**Work instructions:**
State how many lines of the entries hold the string "icon", and nothing more.

**Extracted information:**
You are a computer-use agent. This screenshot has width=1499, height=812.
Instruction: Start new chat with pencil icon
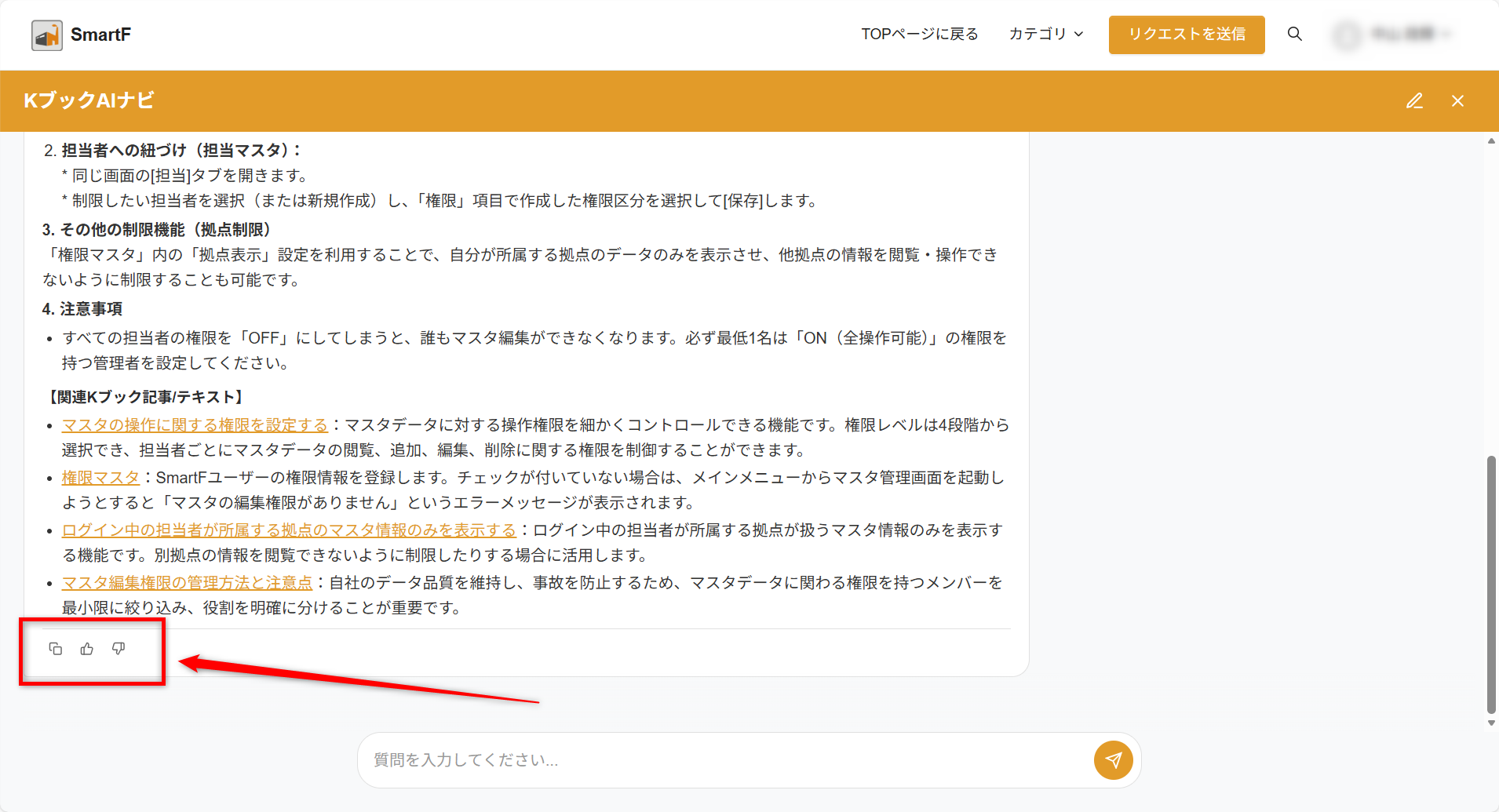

---

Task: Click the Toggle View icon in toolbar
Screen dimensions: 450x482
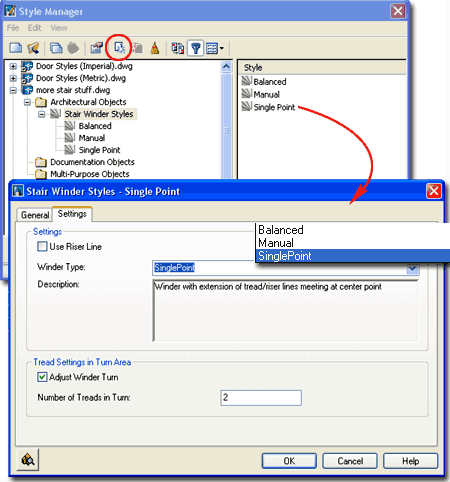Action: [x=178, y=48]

**Answer area:**
2